In Their Own Words

Jenny Sadre-Orafai on “Queen of Cups”

Queen of Cups

Queen Elizabeth was with Philip in Kenya
when her father died. She was watching

elephants from her hotel within the trees.
My father was with his three sisters when

his mother died. I was with my bed,
hallucinating a fox. After the fox left,

I called him, but he was taking a shower.
Like a movie, the protagonist crying

surrounded by water, lots of empty cups?
Was Elizabeth instructed not to cry?

It will shake this tree.
The elephants will trample this nest.




From Malak (Platypus Press, 2017). All rights reserved. Reprinted with the permission of the author.

On "Queen of Cups"

Maybe it's strange that Queen Elizabeth appears in this poem since I've never been incredibly interested in British royalty. But, years ago I saw a book review of a Queen Elizabeth biography while reading other sections of the paper. There was a description of Elizabeth hearing about her father's death while she was in a hotel in the trees, watching elephants. That image unsettled me. I felt a real empathy for her—as a daughter. It forced me to confront that I, too, would lose my father one day. I tried to imagine what it felt like, so high up in the trees and far away from her father's death. Where was the ladder down from that grief?

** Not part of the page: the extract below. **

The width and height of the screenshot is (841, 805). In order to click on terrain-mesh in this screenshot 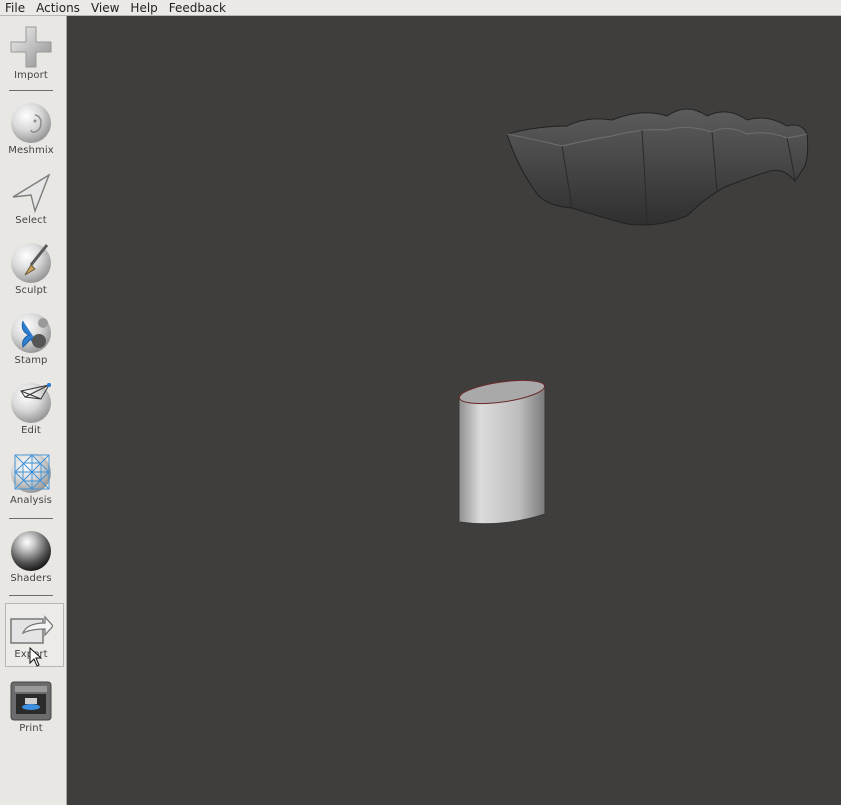, I will do `click(658, 167)`.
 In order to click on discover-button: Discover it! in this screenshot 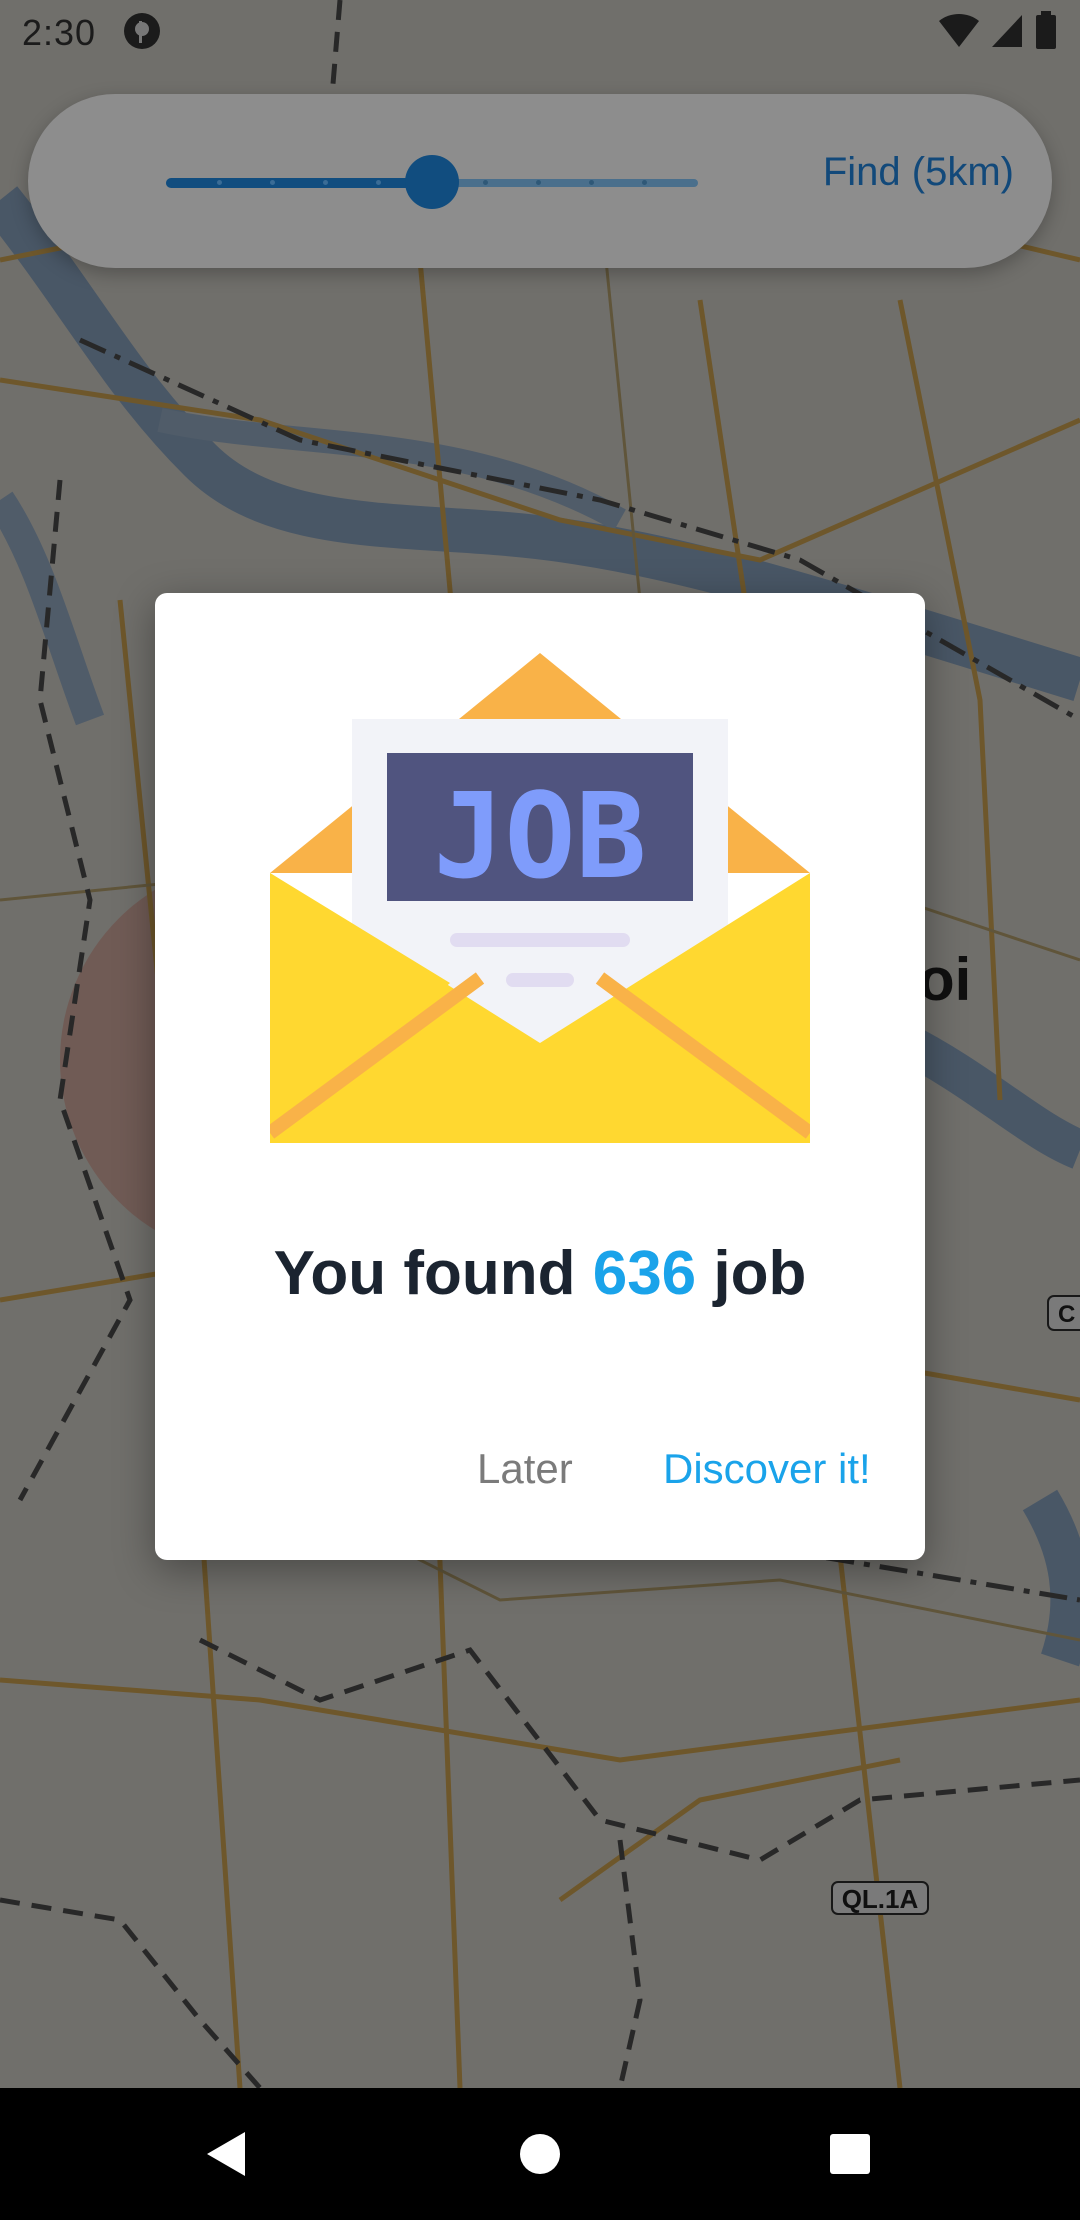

Before writing the poem, my father had just lost his mother, my grandmother. I wasn't with my father and his mother the night she died. I was states away in my apartment asleep with my chihuahua and that's when I half woke up in my sleep and saw that my dog had become a fox. I remember petting the fox and saying, "Aren't you such a pretty fox?" before falling back asleep. Hours later, my father called to say my grandmother passed away.

After some research, I found that Iranians (like my grandmother, father, and me) believe the fox helps people get to the next life. I felt such sadness for myself over my grandmother's death, my last living grandparent, but I felt an endless sadness for my father. While writing the poem was brought on by an image of the queen, it became a poem for and about my father. But, even broader than that, it's about the ways in which we mourn and how loud we are expected and allowed to be in that heartbreak.